▶ Recorded data:
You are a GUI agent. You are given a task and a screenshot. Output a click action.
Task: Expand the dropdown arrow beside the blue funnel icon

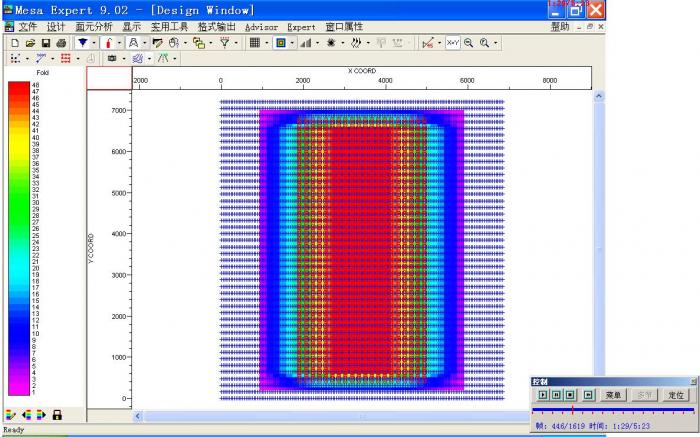(94, 44)
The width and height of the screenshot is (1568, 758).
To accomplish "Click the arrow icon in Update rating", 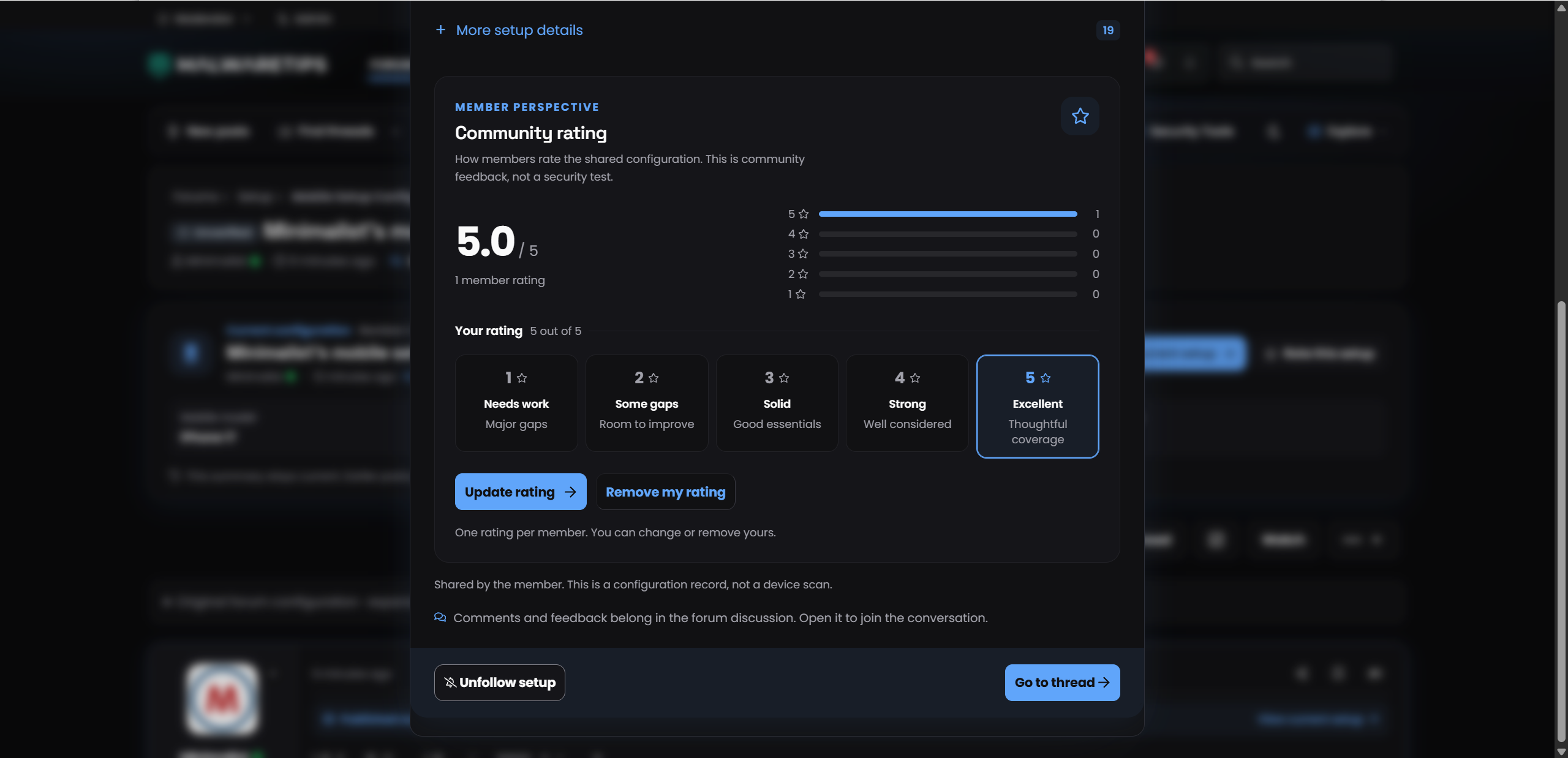I will 570,492.
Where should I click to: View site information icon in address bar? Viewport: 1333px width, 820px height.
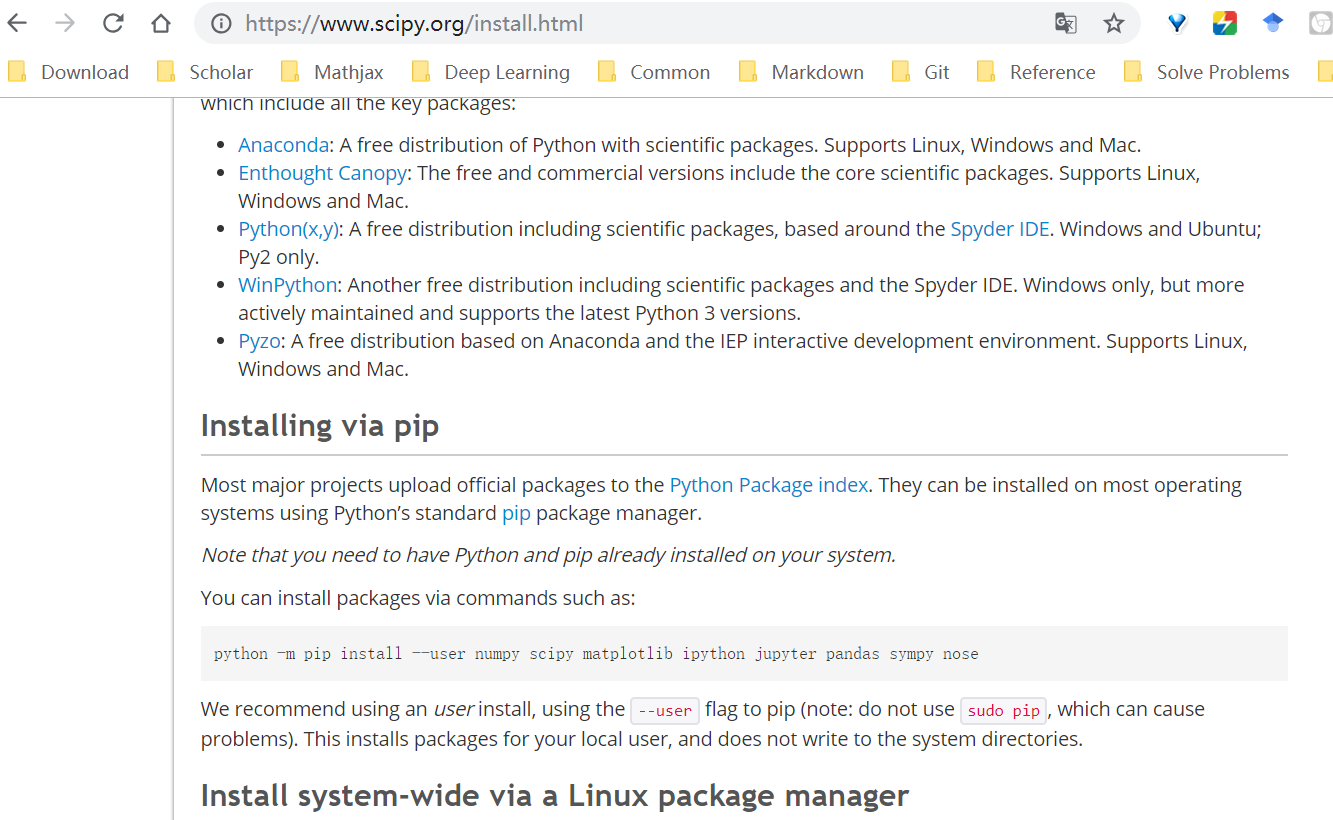(x=222, y=23)
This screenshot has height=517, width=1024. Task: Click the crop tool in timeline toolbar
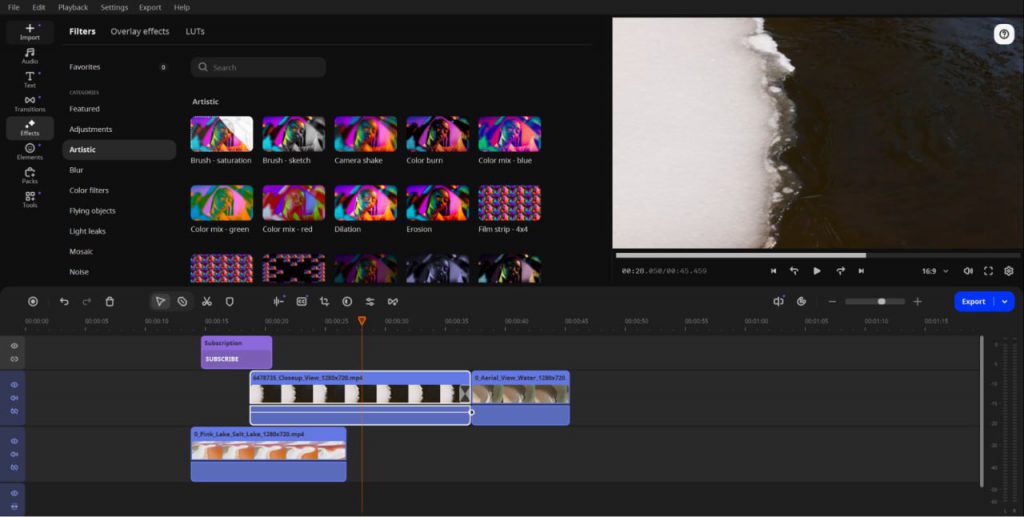pyautogui.click(x=324, y=301)
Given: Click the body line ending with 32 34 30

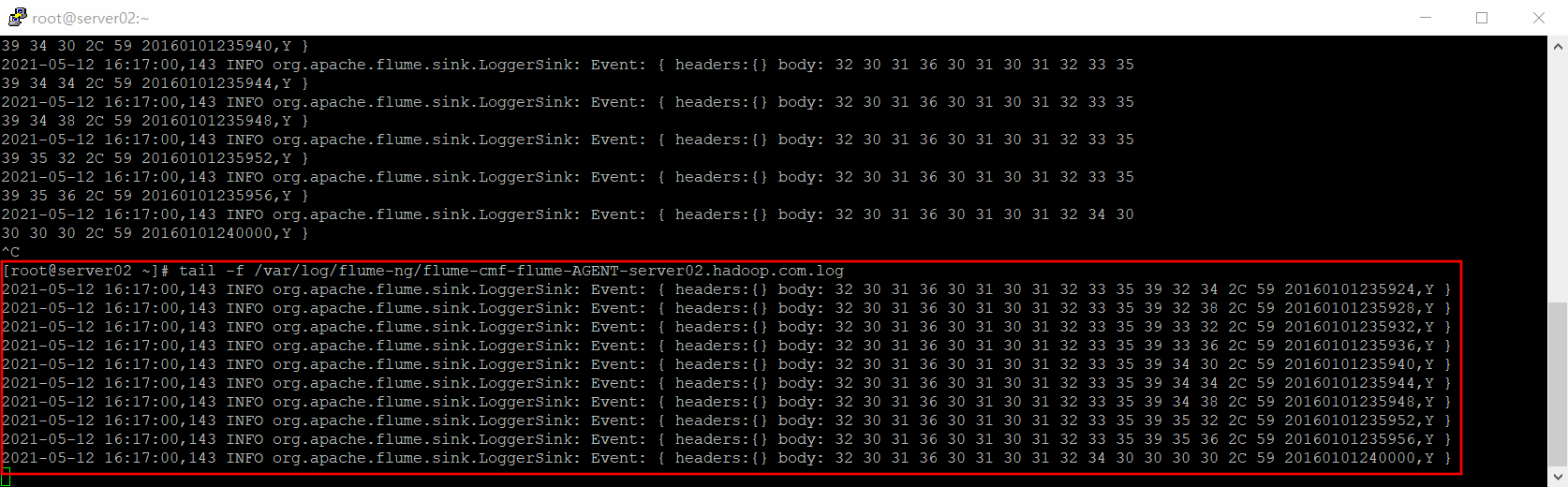Looking at the screenshot, I should [568, 214].
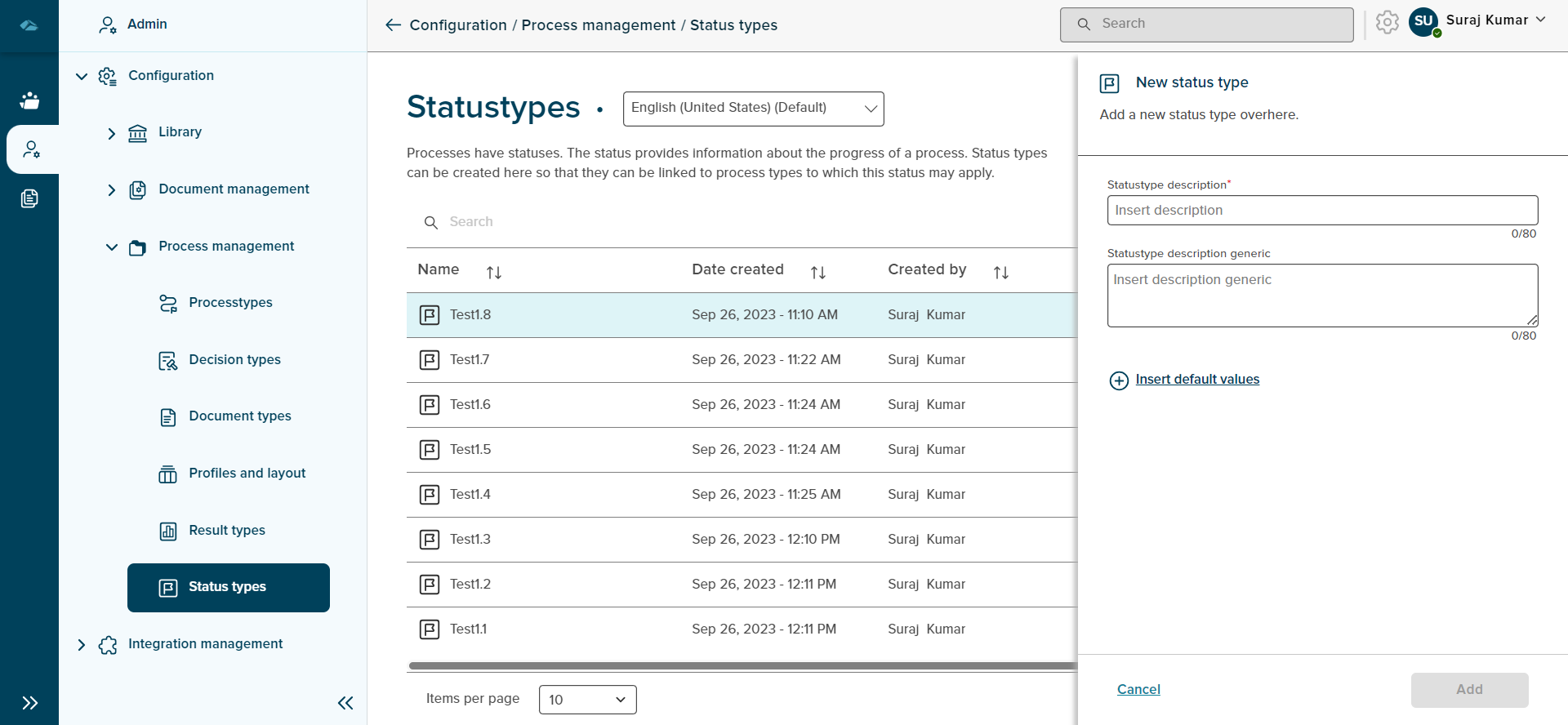1568x725 pixels.
Task: Click the sort icon next to Name column
Action: coord(493,273)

▶ Aim of the exercise: Pictures should be omitted. Please return exactly the lines from the line that holds "This screenshot has" through the end of the records.

▶ Written answer:
This screenshot has height=517, width=1024. Task: Click the crop tool in timeline toolbar
pyautogui.click(x=324, y=301)
Given: Click the body line ending with 32 34 30

Looking at the screenshot, I should [568, 214].
1568x725 pixels.
Task: Click the sort icon next to Name column
Action: coord(493,273)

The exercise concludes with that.